The Chargers’ run defense was ranked dead last in efficiency by Football Outsiders going into the game, and the Eagles were able to capitalize. Part of the Chargers’ woes against the run are by design, though. Under new coach Brandon Staley, the team employs plenty of two-high-safety formations and dares the opposition to run.
Even with the Chargers’ offense having two turnovers on downs inside the Eagles’ 30-yard line, Herbert and Co. made enough plays to set a game-winning, 29-yard field goal from Dustin Hopkins to put the Eagles away.
After spending the first third of the season putting a significant amount of pre- and post-snap responsibility on Jalen Hurts with mixed results, Sirianni has seemingly made an about-face. The Eagles ran the ball 46 times against the Lions and totaled 236 rushing yards last Sunday and followed it up with 39 rushing attempts for 176 yards against the Chargers.
Sirianni said after the game that the Eagles’ success on the ground — Jordan Howard (71 yards on 17 carries) and Kenneth Gainwell capped off drives with rushing touchdowns — has forced defenses to play his offense differently.

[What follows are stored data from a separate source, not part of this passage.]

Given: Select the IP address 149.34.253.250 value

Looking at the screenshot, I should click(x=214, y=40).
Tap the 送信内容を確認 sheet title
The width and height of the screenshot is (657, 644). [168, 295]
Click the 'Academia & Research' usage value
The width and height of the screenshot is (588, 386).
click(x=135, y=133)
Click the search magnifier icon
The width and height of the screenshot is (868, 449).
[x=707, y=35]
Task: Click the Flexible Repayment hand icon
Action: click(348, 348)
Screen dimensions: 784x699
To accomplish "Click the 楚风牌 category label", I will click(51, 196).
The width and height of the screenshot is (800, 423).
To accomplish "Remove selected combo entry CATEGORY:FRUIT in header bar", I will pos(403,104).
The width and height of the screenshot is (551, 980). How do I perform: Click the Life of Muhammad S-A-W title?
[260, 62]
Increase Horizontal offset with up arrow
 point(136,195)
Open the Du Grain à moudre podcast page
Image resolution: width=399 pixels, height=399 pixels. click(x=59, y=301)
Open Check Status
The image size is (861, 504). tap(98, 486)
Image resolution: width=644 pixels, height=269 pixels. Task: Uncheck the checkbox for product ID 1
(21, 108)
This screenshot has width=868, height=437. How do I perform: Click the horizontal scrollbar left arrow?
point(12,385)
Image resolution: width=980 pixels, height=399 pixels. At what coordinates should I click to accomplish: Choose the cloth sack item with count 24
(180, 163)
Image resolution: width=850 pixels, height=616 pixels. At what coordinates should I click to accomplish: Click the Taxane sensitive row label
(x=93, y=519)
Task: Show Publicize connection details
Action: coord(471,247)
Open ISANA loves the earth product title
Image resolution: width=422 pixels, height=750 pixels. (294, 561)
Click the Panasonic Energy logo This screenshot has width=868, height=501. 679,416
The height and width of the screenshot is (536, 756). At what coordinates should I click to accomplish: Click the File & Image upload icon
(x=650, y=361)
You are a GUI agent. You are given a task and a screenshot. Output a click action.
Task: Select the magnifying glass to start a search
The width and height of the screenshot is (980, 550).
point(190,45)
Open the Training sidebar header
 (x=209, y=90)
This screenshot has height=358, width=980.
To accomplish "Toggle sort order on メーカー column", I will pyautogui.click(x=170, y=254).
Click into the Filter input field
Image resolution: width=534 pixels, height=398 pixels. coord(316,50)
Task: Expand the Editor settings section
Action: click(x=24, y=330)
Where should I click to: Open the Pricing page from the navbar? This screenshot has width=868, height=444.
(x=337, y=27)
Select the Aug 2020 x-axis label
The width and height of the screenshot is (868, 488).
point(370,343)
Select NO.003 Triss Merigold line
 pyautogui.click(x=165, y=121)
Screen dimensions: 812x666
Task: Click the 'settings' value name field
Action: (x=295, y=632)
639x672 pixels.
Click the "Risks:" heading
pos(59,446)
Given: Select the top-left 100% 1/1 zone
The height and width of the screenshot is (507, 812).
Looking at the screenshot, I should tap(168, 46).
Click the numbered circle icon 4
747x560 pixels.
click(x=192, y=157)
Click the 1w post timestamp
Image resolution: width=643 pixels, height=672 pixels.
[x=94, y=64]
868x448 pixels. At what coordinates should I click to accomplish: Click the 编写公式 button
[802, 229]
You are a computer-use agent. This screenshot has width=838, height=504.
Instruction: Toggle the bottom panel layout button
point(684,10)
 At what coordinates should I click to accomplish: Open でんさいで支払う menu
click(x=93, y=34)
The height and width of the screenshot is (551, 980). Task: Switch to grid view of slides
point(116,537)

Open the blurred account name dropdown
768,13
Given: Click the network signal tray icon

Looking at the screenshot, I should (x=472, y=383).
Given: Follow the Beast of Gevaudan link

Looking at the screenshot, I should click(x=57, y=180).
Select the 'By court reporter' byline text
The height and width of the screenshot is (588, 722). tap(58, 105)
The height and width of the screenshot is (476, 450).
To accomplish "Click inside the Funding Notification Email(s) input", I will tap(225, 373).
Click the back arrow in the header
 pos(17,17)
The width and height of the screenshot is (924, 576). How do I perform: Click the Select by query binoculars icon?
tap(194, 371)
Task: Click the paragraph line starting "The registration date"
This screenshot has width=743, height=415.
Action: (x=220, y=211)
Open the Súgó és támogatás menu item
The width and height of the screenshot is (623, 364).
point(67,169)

“When you’re running the ball like that, there’s different answers the defense has to come with,” Sirianni said. “You just never as a defense want to get the ball pushed down your throat. They ended up doing some different things, which naturally opens up some different scenarios. ... We just had to identify what they’re doing and then attack from there. I think our coaches did a nice job seeing what they were doing, communicating what they were doing, so we could get to the answers.”
After spending the first third of the year searching for an offensive identity, it seems like the Eagles have found one as a run-first group. Hurts threw just 17 times, the second straight game he has not surpassed 20 attempts. By comparison, he averaged 34.6 attempts per game in the Eagles’ first seven games this season.
“You want to be balanced as an offense where you can be able to do both,” rookie wide receiver DeVonta Smith said. “I feel like we’re getting there, we just have to continue to chip away at it.”
Hurts ran for 62 yards on 10 attempts, proving effective both on designed quarterback runs and as a scrambler on broken-down pass plays. Especially in the fourth quarter, he made a handful of pivotal plays to keep the Eagles in the game, including an 11-yard scramble on a third-and-4 in Chargers territory. The next play, he found Smith for a 28-yard touchdown pass to tie the score with just over five minutes left in the game. Earlier that drive, he had a 5-yard run when he dove over a defender to get the first down.
“He made some unbelievable plays on third down,” Sirianni said. “That play where he jumped over top and flipped, I think, if we won that game, that’d be a play they showed in Philly for a long time.”
Sirianni added a few wrinkles in the run-heavy scheme, including some new formations. On a 16-play drive that ended in a field goal, the Eagles used 13 personnel the majority of the time and had a few creative play calls from the heavy formation. On a key third-down conversion, Sirianni called a quarterback draw out of an empty formation.
There were still missed opportunities in the passing game, though. Hurts missed on a few key chances, including two potential touchdown throws in the first half. On the Eagles’ opening drive, Hurts had Dallas Goedert wide open on a deep crossing route, but overthrew him as pressure crowded his view. Goedert got a hand on the ball, but could not reel it in.
At the end of the first half, Hurts misfired to Smith open in the back of the end zone on third-and-6. The Eagles had to settle for a field goal after reeling off an impressive 16-play drive that featured 12 designed runs and just three passing plays.
Hurts said those two plays stuck in his mind once the game was lost.
“There were some opportunities that, whether it was a perfect situation or not, whether it was a perfect pocket or not, whatever it was, I didn’t make the play early in the game,” Hurts said. “Those are the things that are on my mind right now. Things that I didn’t do.”